■ Tasks and exercises:
1. Name every type of innovative bond that the text below on financing Africa's future with non-traditional bonds says its analysis explores.
2. Resume the text below on financing Africa's future with non-traditional bonds, picking up right after its final sentence.

Financing Africa’s Future: The Untapped Potential of Non-Traditional Bonds
For decades, African countries have relied heavily on Eurobonds to bridge massive financing gaps for infrastructure, climate action, and the SDGs. Yet, these USD and EUR denominated instruments come with high costs, currency risks, and rating biases that strain public finances.
The African Development Bank (AfDB) estimates that Africa requires approximately US$170 billion annually for infrastructure development, with an estimated financing gap of US$68 to US$108 billion annually. Innovative non-traditional bonds offer a practical, often more concessional alternative by enabling diversification away from volatile USD/EUR markets, lower borrowing costs, reduced currency risk, and access to deep investor pools in China, Japan, India, Islamic finance hubs, and diaspora communities.
Supported by multilateral guarantees from the African Development Bank, the Asian Infrastructure Investment Bank, and the Japan Bank for International Cooperation, and by recent pledges at FOCAC 2024 and TICAD, these instruments represent practical pathways to unlock billions in new financing.
For our analysis, we explore five innovative bonds:
- Panda Bonds – RMB-denominated bonds issued in China
- Samurai Bonds – Yen-denominated bonds issued in Japan
- Diaspora Bonds – Country-specific bonds
- Masala Bonds – Rupee-denominated bonds issued in India
- Sukuk Bonds – Sharia-compliant bonds
EXPLORE OUR DATA
Africa’s Total Eurobond Issuances between 1997 and 2025.
Eurobonds, a primary financing tool, presents significant challenges that exacerbate debt vulnerabilities and hinder sustainable development. The map below showcases issuances within the African continent between 1997 and 2025.
DR’s Key Takeaways:
- 19 African countries have issued 91 Eurobonds worth over US$111 billion in face value since 1997 to 2025.
- As of 2025, Tunisia holds the oldest active Eurobond- a 30-year US$150 million bond issued in September 1997.
- As of December 2025, Nigeria was the most recent Eurobond issuer on the continent.
Eurobonds vs Innovative Bonds Issuances
Unlike traditional instruments, such as Eurobonds, innovative bonds aim to address the structural limitations of traditional financing, offering a pathway to diversify funding sources and enhance fiscal sustainability. The graph below highlights the comparison between Eurobonds and Innovative Bonds issuances within the African continent over the years.

■ Collected material:
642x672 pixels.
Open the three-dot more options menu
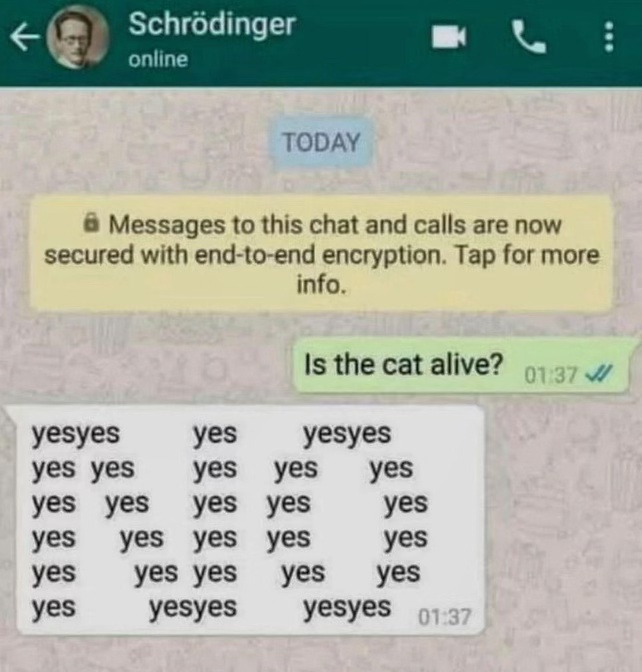pos(609,37)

■ Results in order:
1. Panda Bonds, Samurai Bonds, Diaspora Bonds, Masala Bonds, Sukuk Bonds

2.
Key Takeaways:
- In Africa, the adoption of innovative financing instruments has been gaining traction. However, as of 2025, cumulative issuances of the five innovative bonds stand under US$20 billion, a small fraction of the US$111 billion in Eurobonds.
- Africa’s Eurobonds typically carry returns between 5-10%, which is significantly higher than the 4-6% of other emerging markets like Argentina, costing African countries an estimated US$4.2 billion annually in higher interest payments.
Geographical Distribution of the Five Innovative Bonds
The charts below highlight the overall distribution by size of innovative bond issuances to date.
Key Takeaways:
- Only 14 out of 55 African countries have issued these bonds, reflecting slow adoption due to regulatory complexities and limited technical capacities.
- Only 1 multilateral institution, Afreximbank, has issued these innovative bonds to date.
- Of the five Innovative bonds, total issuances to date include:
- Sukuk Bonds – US$6.2 billion
- Diaspora Bonds – US$ 5.7 billion*
- Samurai Bonds – US$ 2.7 billion
- Panda Bonds – US$0.8 billion
- Masala Bonds – Nil
- As of 2025, Egypt holds the highest number of issued bonds.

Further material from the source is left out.